Subject : x86 Geode issues in kernel >= 2.6.23 and >= 2.6.31-rc4 Submitter : "Martin-Éric Racine" <q-funk@iki.fi> Date : 2009-08-03 12:58 References : http://marc.info/?l=linux-kernel&m=124930434732481&w=4 This entry is being used for tracking a regression from 2.6.29. Please don't close it until the problem is fixed in the mainline.
http://launchpadlibrarian.net/30267494/2.6.31-5.24.jpg shows a snapshot of the kernel panic in action. FYI Ubuntu's 2.6.31-5.24 package is based on upstream 2.6.31-rc5.
http://launchpadlibrarian.net/30414918/ubuntu_kernel_2.6.31-6.25.jpg shows an updated snapshot of the kernel panic, this time against 2.6.31-rc6. PS: https://bugs.launchpad.net/linux/+bug/396286 is where the thread about this issue started.
PS: contrary to what Rafael said above, this tracks a regression starting with 2.6.31-rcX. Kernels up to and including 2.6.30 are not affected.
Yes, that was a mistake, sorry. The right meta-bug is linked, though.

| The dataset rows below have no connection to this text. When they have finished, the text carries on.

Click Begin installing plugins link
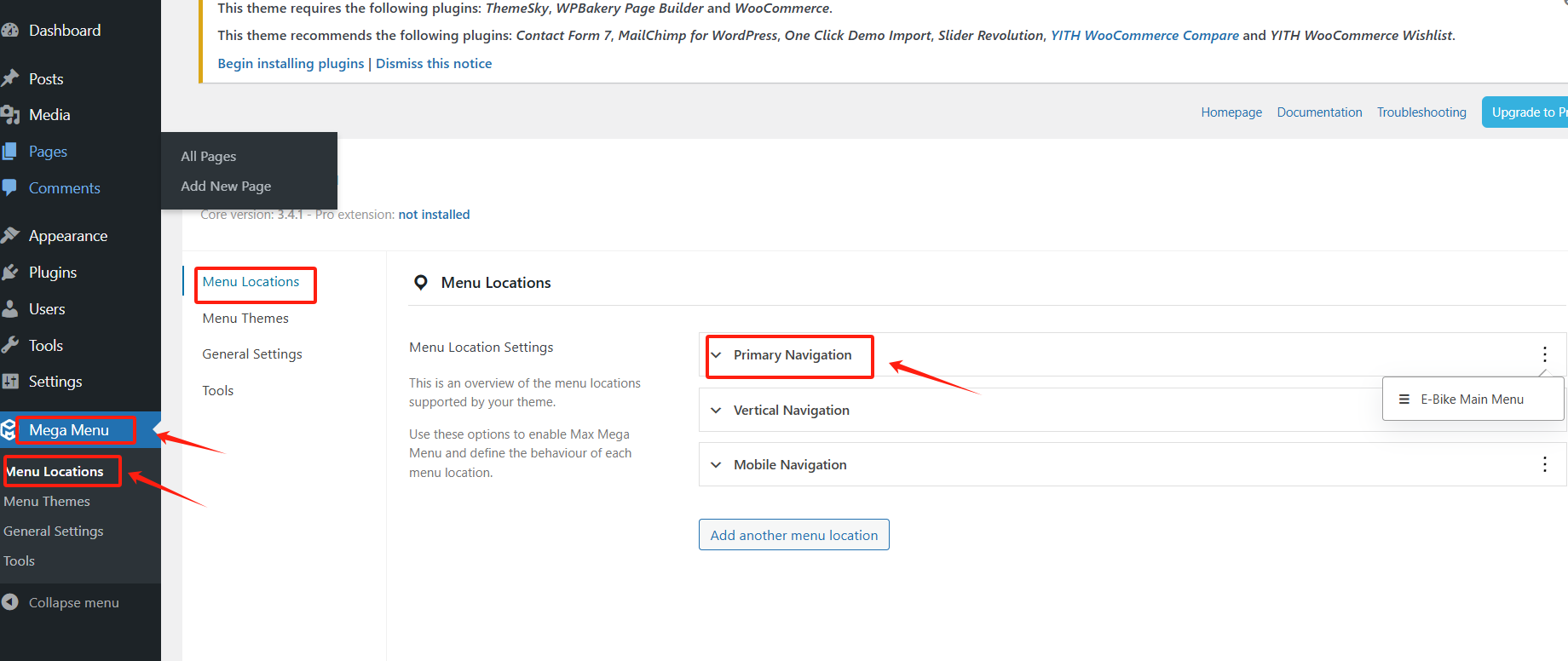The width and height of the screenshot is (1568, 661). point(291,64)
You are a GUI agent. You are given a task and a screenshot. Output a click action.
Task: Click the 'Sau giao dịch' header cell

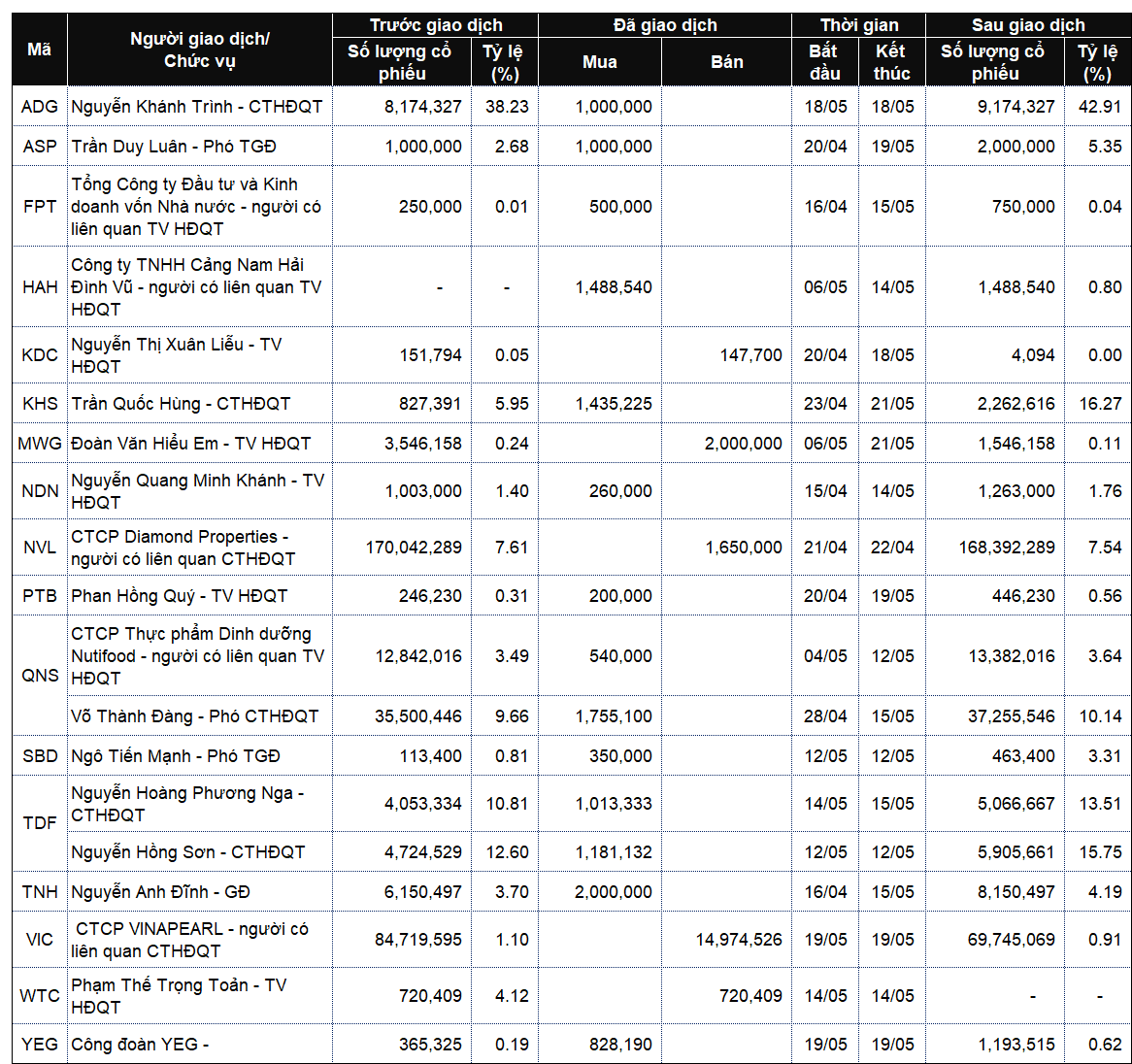pos(1028,24)
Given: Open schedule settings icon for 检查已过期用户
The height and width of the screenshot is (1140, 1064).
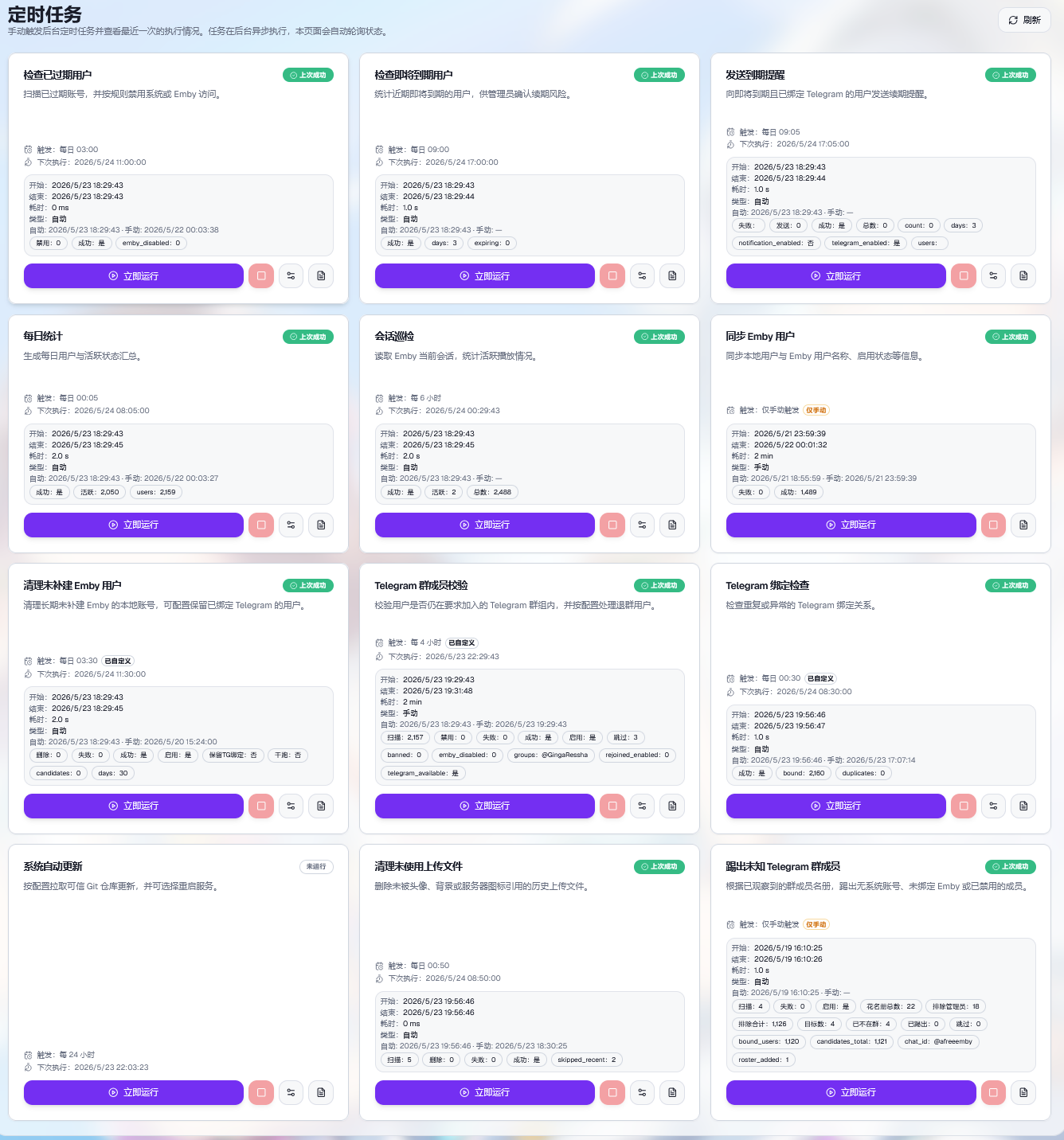Looking at the screenshot, I should 291,275.
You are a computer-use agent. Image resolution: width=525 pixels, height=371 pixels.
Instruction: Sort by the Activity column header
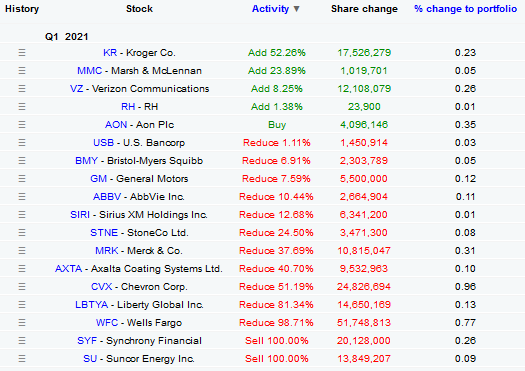pyautogui.click(x=270, y=9)
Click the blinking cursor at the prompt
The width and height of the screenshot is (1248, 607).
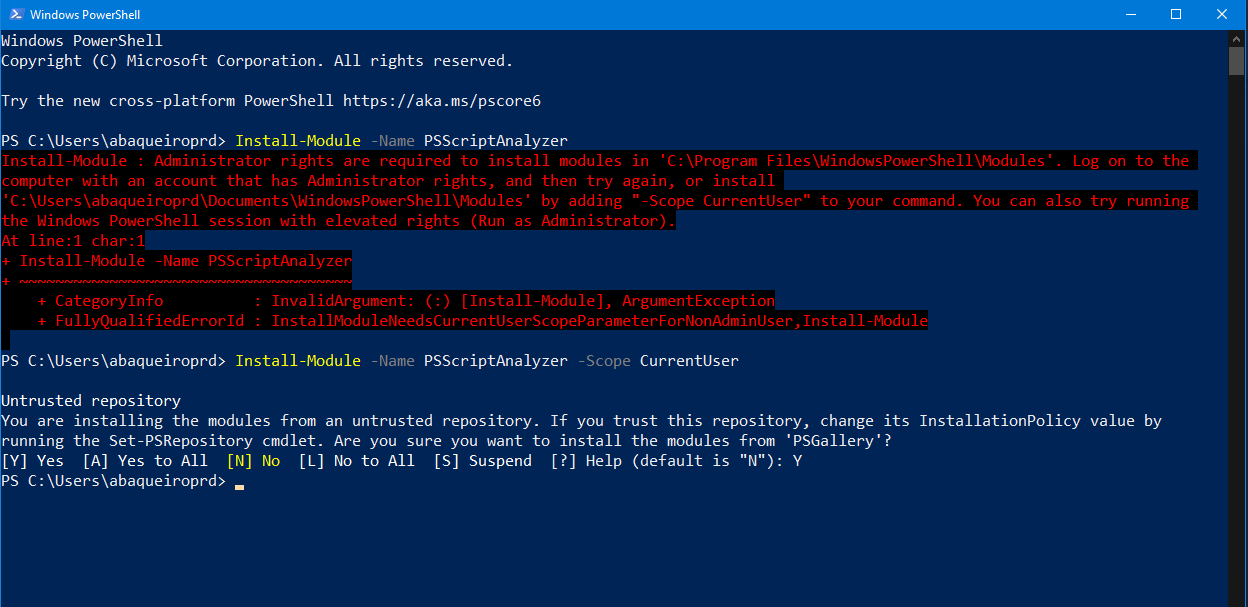239,485
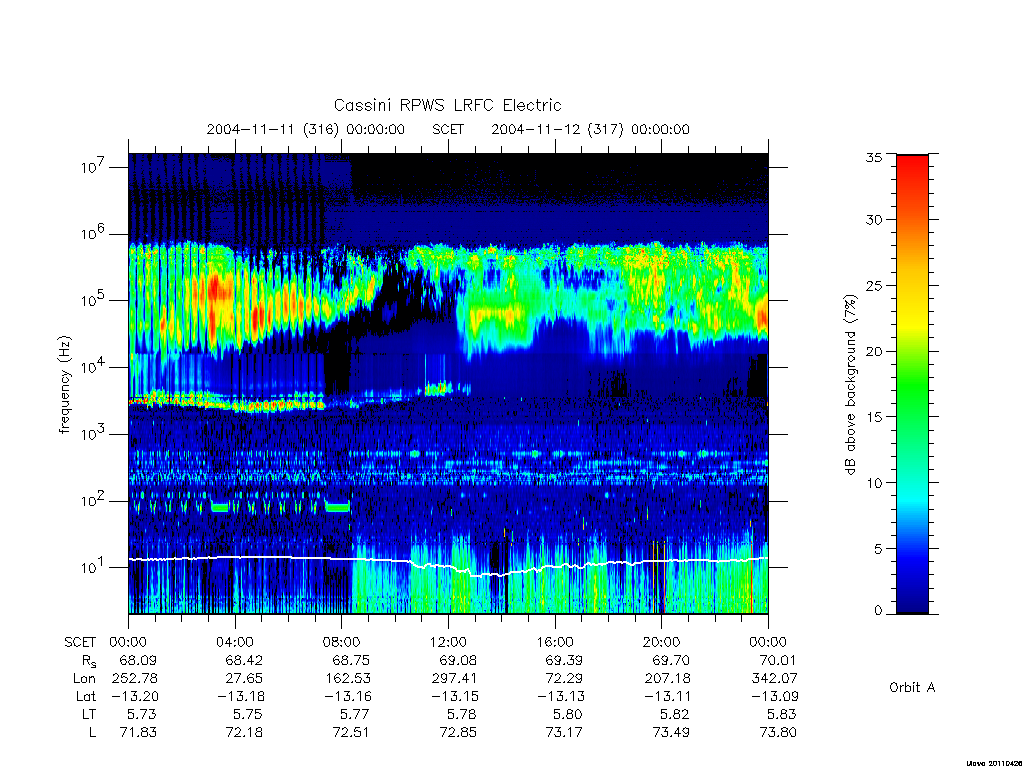
Task: Click the 25 dB colorbar tick label
Action: [x=873, y=285]
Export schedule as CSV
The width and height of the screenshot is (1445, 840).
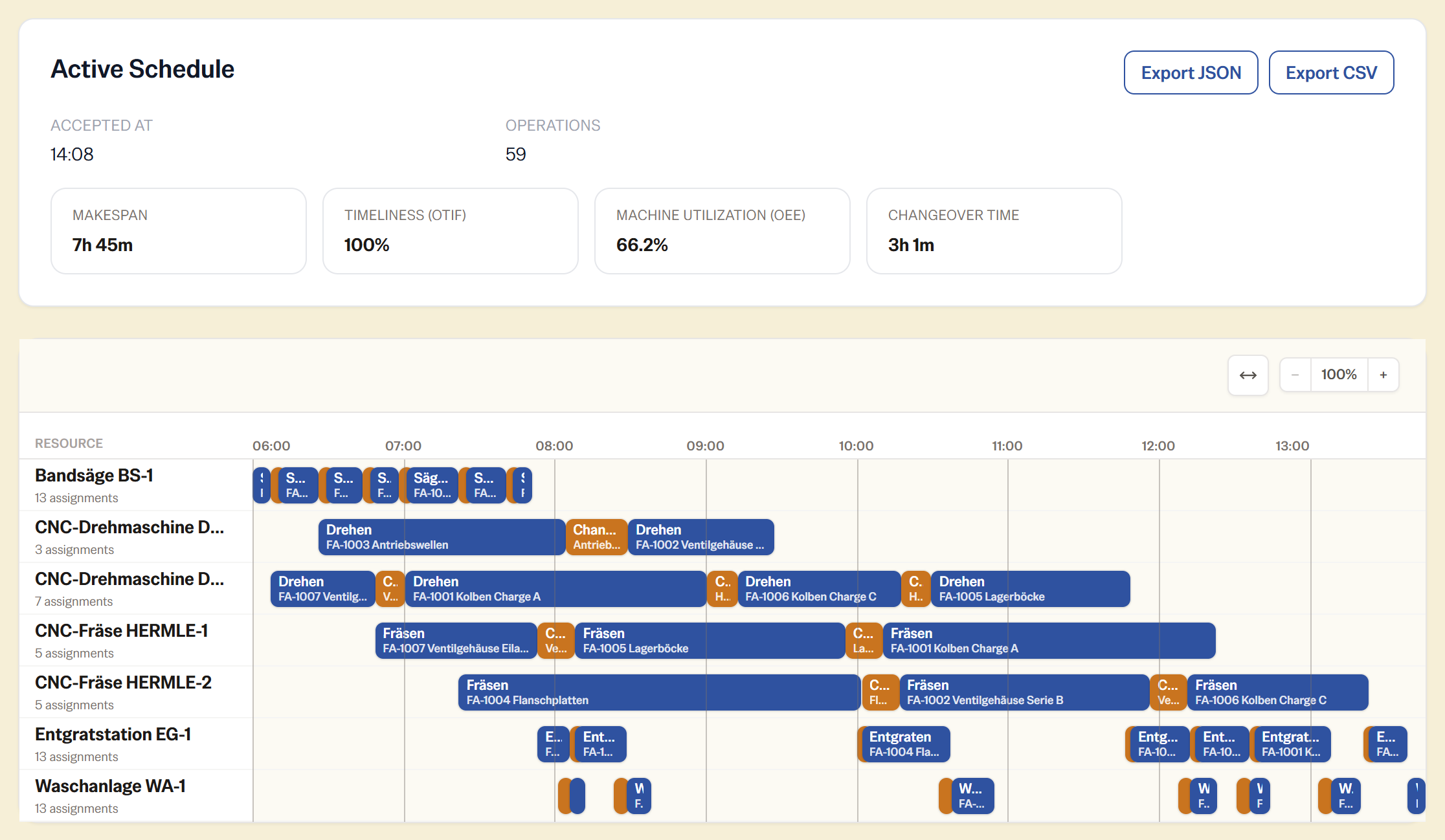tap(1331, 72)
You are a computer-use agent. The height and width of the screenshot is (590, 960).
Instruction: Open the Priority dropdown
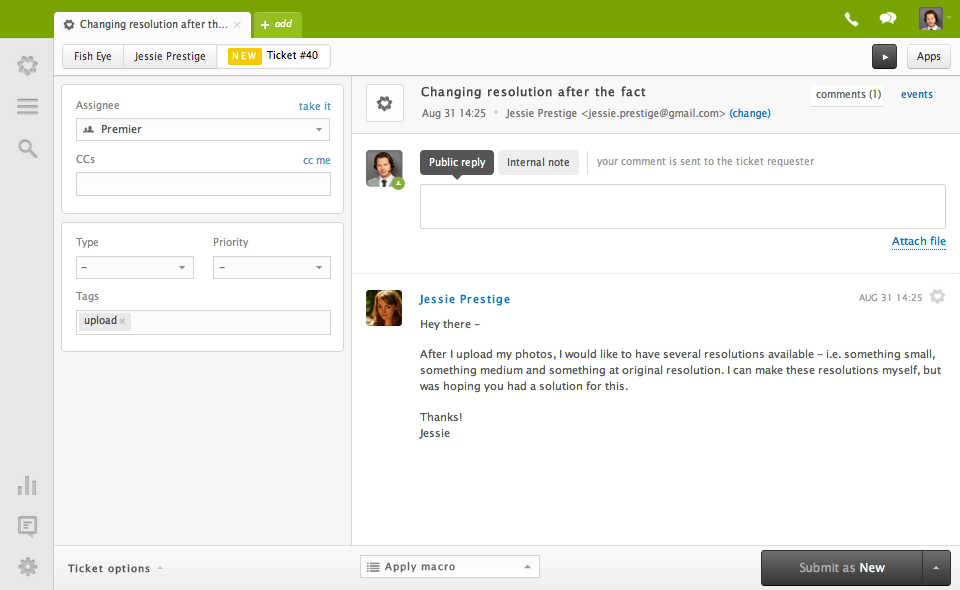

Working with Martin-Éric in the Launchpad bug, a bisect seemed to narrow down the following commit: f19d4a8fa6f9b6ccf54df0971c97ffcaa390b7b0 is first bad commit commit f19d4a8fa6f9b6ccf54df0971c97ffcaa390b7b0 Author: Al Viro <viro@zeniv.linux.org.uk> Date: Mon Jun 8 19:50:45 2009 -0400 add caching of ACLs in struct inode No helpers, no conversions yet. Signed-off-by: Al Viro <viro@zeniv.linux.org.uk>
On Thursday 20 August 2009, Martin-Éric Racine wrote: > Yes, it's still valid. > > Screenshots of the crash have been provided. Is anything else missing > for the LKML to be able to debug and fix this? > > On Wed, Aug 19, 2009 at 11:26 PM, Rafael J. Wysocki<rjw@sisk.pl> wrote: > > This message has been generated automatically as a part of a report > > of recent regressions. > > > > The following bug entry is on the current list of known regressions > > from 2.6.30. Please verify if it still should be listed and let me know > > (either way). > > > > > > Bug-Entry : http://bugzilla.kernel.org/show_bug.cgi?id=13941 > > Subject : x86 Geode issue > > Submitter : Martin-Éric Racine <q-funk@iki.fi> > > Date : 2009-08-03 12:58 (17 days old) > > References : http://marc.info/?l=linux-kernel&m=124930434732481&w=4
On Wednesday 26 August 2009, Martin-Éric Racine wrote: > Yes, it still is valid. > > On Tue, Aug 25, 2009 at 11:34 PM, Rafael J. Wysocki<rjw@sisk.pl> wrote: > > This message has been generated automatically as a part of a report > > of recent regressions. > > > > The following bug entry is on the current list of known regressions > > from 2.6.30. Please verify if it still should be listed and let me know > > (either way). > > > > > > Bug-Entry : http://bugzilla.kernel.org/show_bug.cgi?id=13941 > > Subject : x86 Geode issue > > Submitter : Martin-Éric Racine <q-funk@iki.fi> > > Date : 2009-08-03 12:58 (23 days old) > > References : http://marc.info/?l=linux-kernel&m=124930434732481&w=4
On Sunday 06 September 2009, Martin-Éric Racine wrote: > Yes, it should still be listed, for as long as it hasn't been resolved. > > On Sun, Sep 6, 2009 at 8:24 PM, Rafael J. Wysocki<rjw@sisk.pl> wrote: > > This message has been generated automatically as a part of a report > > of recent regressions. > > > > The following bug entry is on the current list of known regressions > > from 2.6.30. Please verify if it still should be listed and let me know > > (either way). > > > > > > Bug-Entry : http://bugzilla.kernel.org/show_bug.cgi?id=13941 > > Subject : x86 Geode issue > > Submitter : Martin-Éric Racine <q-funk@iki.fi> > > Date : 2009-08-03 12:58 (35 days old) > > References : http://marc.info/?l=linux-kernel&m=124930434732481&w=4
Erm... What is comment #8 supposed to be about?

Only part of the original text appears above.